As the US Postal Service continues to struggle with revenue problems, many taxpayers have become worried about the possibility of another huge bailout effort. However, according to the Washington Times representatives from the USPS have no desire to request a taxpayer-funded bailout.
It's election time in an era of polarization, but that doesn't excuse misleading the public with claims that the U.S. Postal Service seeks a taxpayer bailout ("Time for another government bailout," Commentary, Sept. 21). Nor does it excuse congressional interference with bargaining between the Postal Service and its unions. Unfortunately, the article by Rep. Darryl Issa fails on both counts.

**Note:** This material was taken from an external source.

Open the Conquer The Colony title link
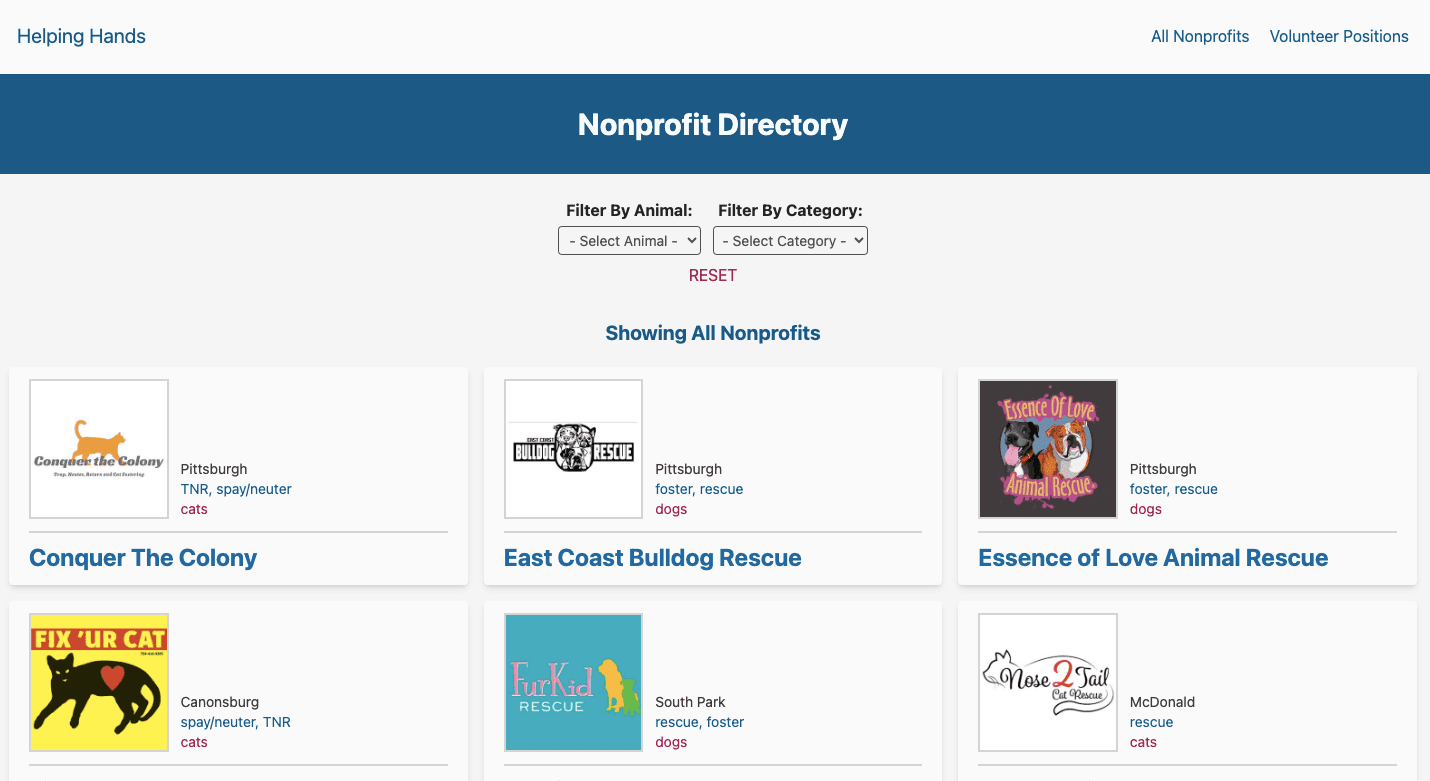Viewport: 1430px width, 781px height. pos(143,558)

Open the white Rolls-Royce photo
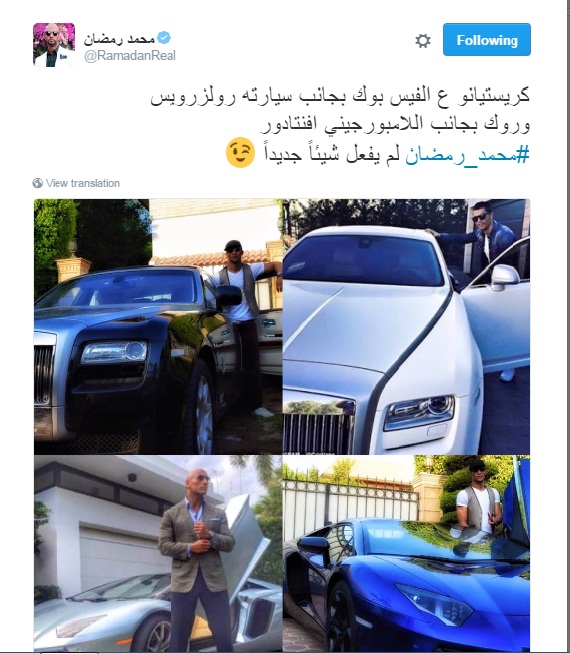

The Postal Service doesn't seek a taxpayer bailout. It proposes to use a surplus in its pension account within the Civil Service Retirement System (paid for by postage rate payers and postal employees - its own funds, not taxpayer funds) to cover the cost of future retiree health benefits. Congress imposed the cost of pre-funding these future retiree health benefits - $5.6 billion per year - on the USPS in 2007. This requirement, which no other agency or business in America faces, is the major cause of the recent financial crisis at the USPS, not the Internet or the recession. Without the pre-funding requirement, the USPS would have been profitable two of the past three years.
The USPS also has plenty of flexibility to downsize - it has cut more than 100,000 jobs since the recession began in late 2007. The no-layoff contractual clause the congressman criticizes covers only workers with more than six years of service - leaving some 160,000 career and noncareer employees subject to layoffs.
Sadly, these problems are worsened by congressional inaction on resolving the unfair pre-funding burdens on the Postal Service. Yet Mr. Issa proudly vows to block legislation to address the situation.